### ASSIGNED TASK
Word for word, set down every line of the entries below from the line with "Newest Products (868, 227)" to the line with "Partner Products (1212, 251)", including both, and no other line.

### AVAILABLE DATA
________________________________________

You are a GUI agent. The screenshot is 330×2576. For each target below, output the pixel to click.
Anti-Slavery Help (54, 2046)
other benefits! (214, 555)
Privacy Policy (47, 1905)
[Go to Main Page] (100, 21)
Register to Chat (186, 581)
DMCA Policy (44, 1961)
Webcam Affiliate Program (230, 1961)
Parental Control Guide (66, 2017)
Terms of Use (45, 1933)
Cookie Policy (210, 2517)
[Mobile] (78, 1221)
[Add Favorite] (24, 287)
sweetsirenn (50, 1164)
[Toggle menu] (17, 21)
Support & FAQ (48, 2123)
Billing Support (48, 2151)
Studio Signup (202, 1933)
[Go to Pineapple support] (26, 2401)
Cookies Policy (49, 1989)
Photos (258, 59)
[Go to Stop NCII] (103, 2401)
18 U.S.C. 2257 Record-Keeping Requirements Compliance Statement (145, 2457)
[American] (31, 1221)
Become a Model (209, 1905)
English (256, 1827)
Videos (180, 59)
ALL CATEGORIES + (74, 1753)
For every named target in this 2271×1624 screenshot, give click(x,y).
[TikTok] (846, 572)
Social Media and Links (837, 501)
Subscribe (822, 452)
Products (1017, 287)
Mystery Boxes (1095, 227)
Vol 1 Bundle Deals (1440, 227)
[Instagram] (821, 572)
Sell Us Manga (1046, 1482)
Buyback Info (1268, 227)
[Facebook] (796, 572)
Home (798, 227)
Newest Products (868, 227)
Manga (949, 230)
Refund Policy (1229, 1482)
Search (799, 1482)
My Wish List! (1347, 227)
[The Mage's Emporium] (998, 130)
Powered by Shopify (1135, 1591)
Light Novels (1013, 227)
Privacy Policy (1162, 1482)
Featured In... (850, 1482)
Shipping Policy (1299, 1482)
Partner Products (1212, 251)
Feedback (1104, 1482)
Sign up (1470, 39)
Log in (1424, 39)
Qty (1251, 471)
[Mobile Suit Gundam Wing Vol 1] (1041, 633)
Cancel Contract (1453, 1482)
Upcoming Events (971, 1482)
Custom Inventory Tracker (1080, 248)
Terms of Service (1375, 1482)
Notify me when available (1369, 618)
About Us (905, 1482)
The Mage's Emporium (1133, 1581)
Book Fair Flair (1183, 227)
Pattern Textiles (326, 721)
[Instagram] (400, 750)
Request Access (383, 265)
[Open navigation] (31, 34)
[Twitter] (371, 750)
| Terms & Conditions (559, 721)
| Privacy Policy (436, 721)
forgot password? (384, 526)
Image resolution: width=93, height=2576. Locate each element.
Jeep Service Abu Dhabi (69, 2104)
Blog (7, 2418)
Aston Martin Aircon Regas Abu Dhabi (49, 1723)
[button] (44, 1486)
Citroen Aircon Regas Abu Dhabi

________________________________________

### TASK RESPONSE
Newest Products (868, 227)
Manga (949, 230)
Refund Policy (1229, 1482)
Search (799, 1482)
My Wish List! (1347, 227)
[The Mage's Emporium] (998, 130)
Powered by Shopify (1135, 1591)
Light Novels (1013, 227)
Privacy Policy (1162, 1482)
Featured In... (850, 1482)
Shipping Policy (1299, 1482)
Partner Products (1212, 251)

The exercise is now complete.